Monitoring Compressor Performance Using NI Data Acquisition Boards

Author(s):
Jason Swoboda - Quantum Controls, Inc

Industry:
Automotive

Products:
Compact FieldPoint, High-Precision DAQ, LabVIEW, PXI/CompactPCI, FieldPoint

The Challenge:
Designing a gas compressor data acquisition system capable of synchronizing samples from multiple sensors to the rotational position of the pistons’ crankshaft and performing measurements from field mounted meters and thermocouples.

The Solution:
Combining high-speed data acquisition and signal conditioning to precisely measure of compressor performance, using a FieldPoint network to acquire data from the thermocouples, pressure meters, and flow meters located throughout the gas loop and LabVIEW to process the data, calculate performance results, log data, and generate reports.

Introduction
Using a PC, we acquire data using the National Instruments PCI-6023. The data acquisition sequence includes a data collection process, followed by generation of a pressure-volume (PV) curve, and calculation of vibration analysis information. After we collect the data, it processes immediately and displays the results on the PC screen.

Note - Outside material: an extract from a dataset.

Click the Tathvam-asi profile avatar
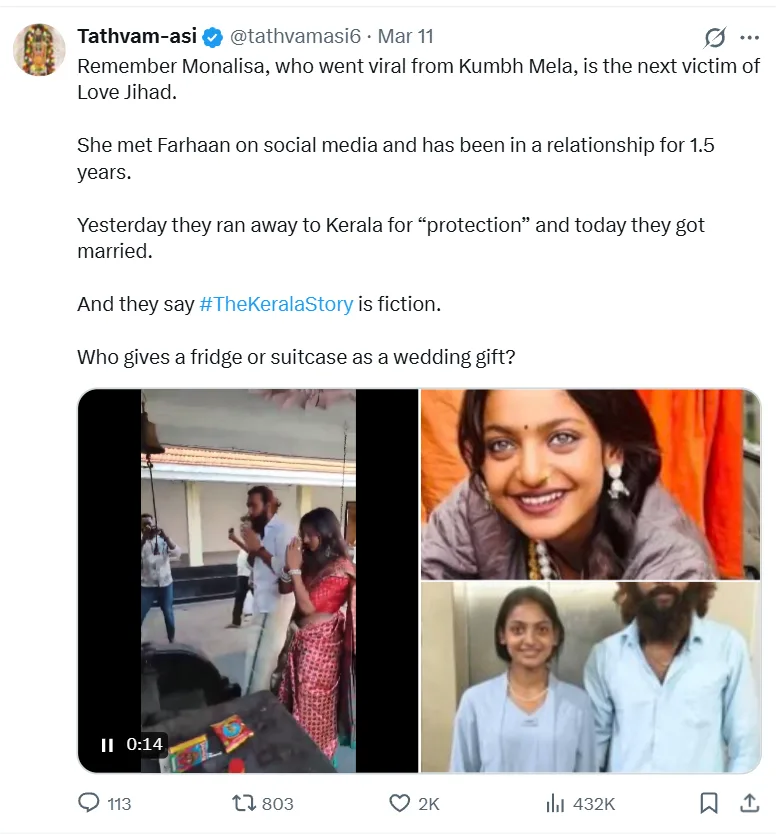 click(x=39, y=49)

The sequence of acquiring compressor pressure data is dependent on an analog trigger and an external scan clock - based on an optical encoder. The optical encoder returns 1440 pulses per revolution. This results in a resolution of one data point for every degree of revolution. The system records 1440 data points from each of the desired number of cycles to sample the data collection. The built-in LabVIEW data acquisition tools helped eliminate a complex timing and triggering problem.

User Configuration
After the user logs in, a list of five prerequisite safety items appears with blank check boxes accompanying each of them. We must check each box and press continue to proceed to the data acquisition program. The final item of the list of prerequisite safety items is a message confirming which type of compressor the user selected. The program will continue on to the data acquisition portion of the program after the user checks all of the prerequisite safety boxes and presses the confirm button.

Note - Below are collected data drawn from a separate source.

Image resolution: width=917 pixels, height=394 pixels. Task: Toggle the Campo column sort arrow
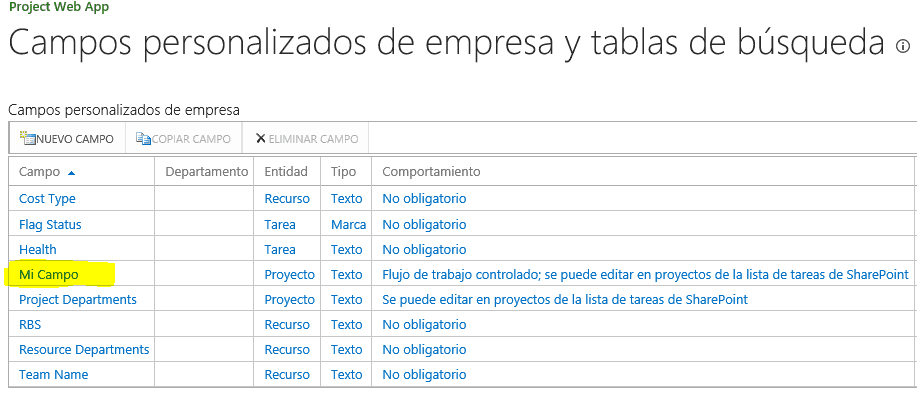(71, 172)
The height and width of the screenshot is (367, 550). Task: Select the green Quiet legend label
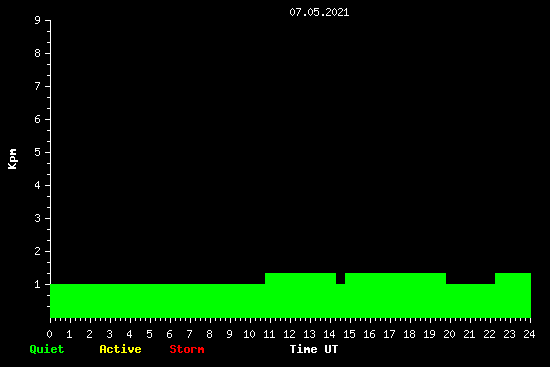click(47, 349)

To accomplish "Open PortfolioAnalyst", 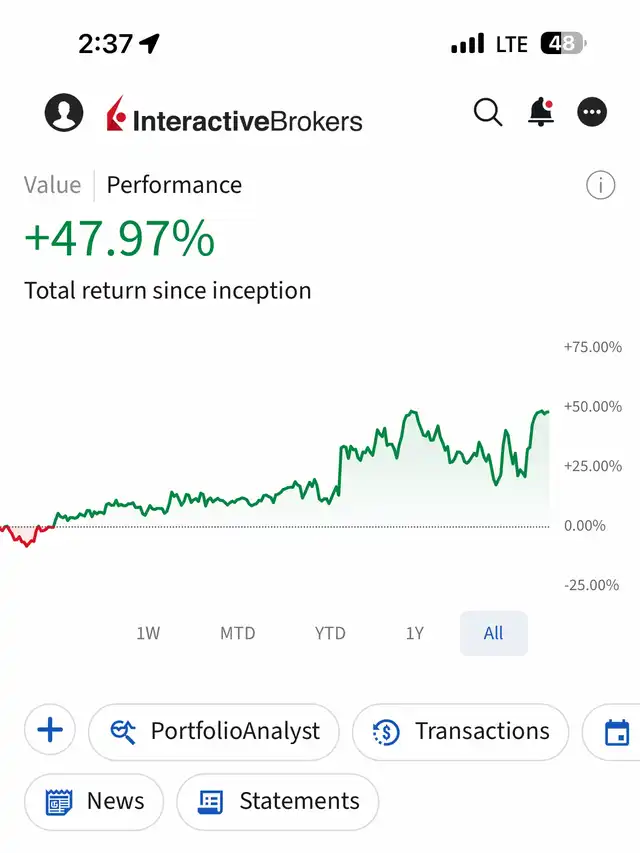I will (214, 732).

We can use multiple sensors during data acquisition, dependent on the range of the unit under test (UUT). As a result, the system requires input of the physical specifications of the compressor test frame before a test can begin. The system presents a list of pressure transducer serial numbers alongside each of the pressure data acquisition locations. Next, we select the serial number of the pressure transducer at each of those locations.
Once we select a serial number, the system displays the operating range of the selected transducer. Each pressure transducer has a configuration file that contains the transducer serial number, last calibration date, operating range, offset, and gain.

After we select and confirm the serial numbers of all pressure transducers, we have the option to calibrate the transducers. We employed a two-point, linear calibration method. If the user elects not to calibrate the transducers, the program will skip the calibration routine and use the current gain and offset values found in the configuration file.

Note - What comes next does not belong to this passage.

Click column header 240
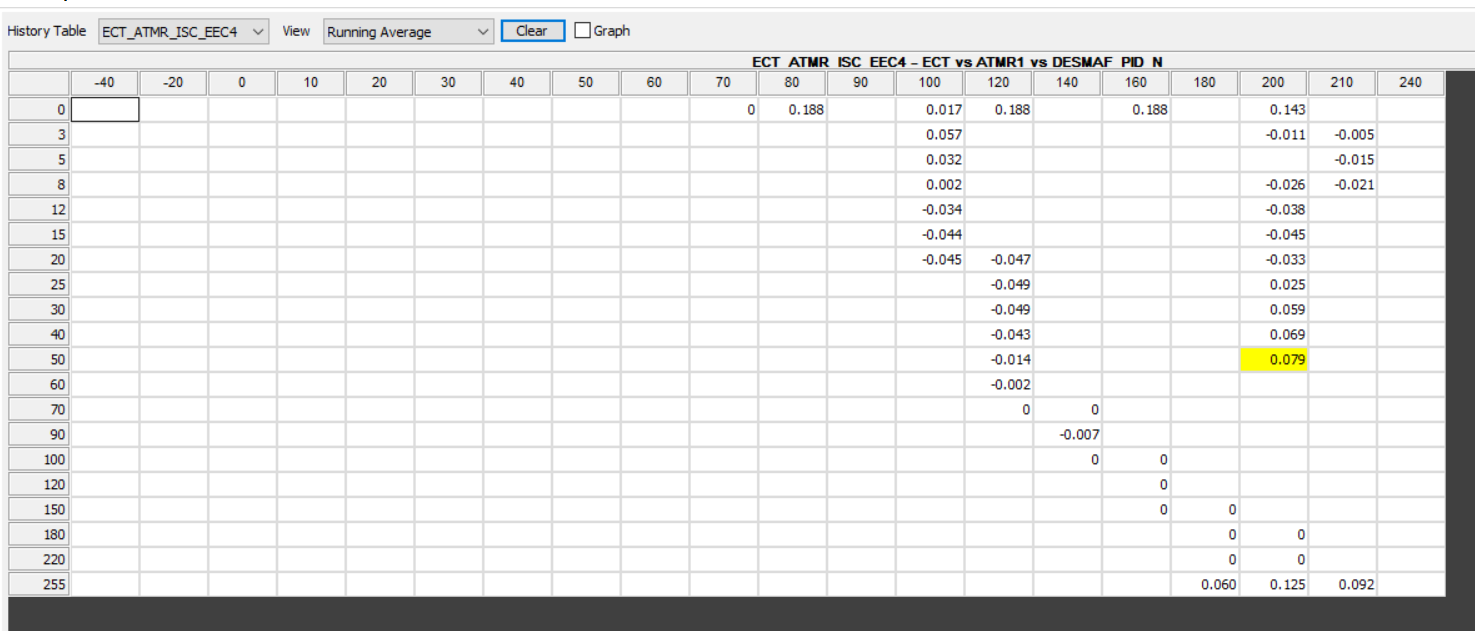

With the new configuration system, we can easily switch sensors from one test to another. This represents a marked improvement, since the documentation of the sensors and their calibration information is built into the test system.

Dramatically Reducing Development Time
We selected LabVIEW software to perform the processing of average torque, displacement, volumetric efficiency, flow, rod load, and vibration. In addition to analysis resident in LabVIEW, ActiveX control tools access external analysis and reporting programs that were already in use. The ActiveX tools send data to the program and feed results back to LabVIEW. As a result of LabVIEW and the ActiveX tools, we saved two months of development time through the reuse of existing analysis algorithms.

Alarming
When the system detects an alarm situation the alarm digital output signal is set to the true state. This alerts the control panel of an alarm situation. Alarm conditions include vibration over predefined limit, bearing temperature over predefined limit, rod load over predefined limit, and oxygen content over predefined limit.

Test Data Logging
The log file, in ASCII format, contains a header that reports the current date, current time, and the user entered physical specifications for the type of compressor selected. Below the header is a section containing the description, gain, and offset for each of the pressure transducers used in the test, which is taken directly from the ini file where the system stores that information. The purpose of log file is to provide longterm trending and analysis information. We did not intend for it to provide detailed information at any particular time in the system. It may, however, provide insight to the general operations and performance of the compressor. The data in the file includes all current sensor readings and values displayed on the screen at a predetermined rate.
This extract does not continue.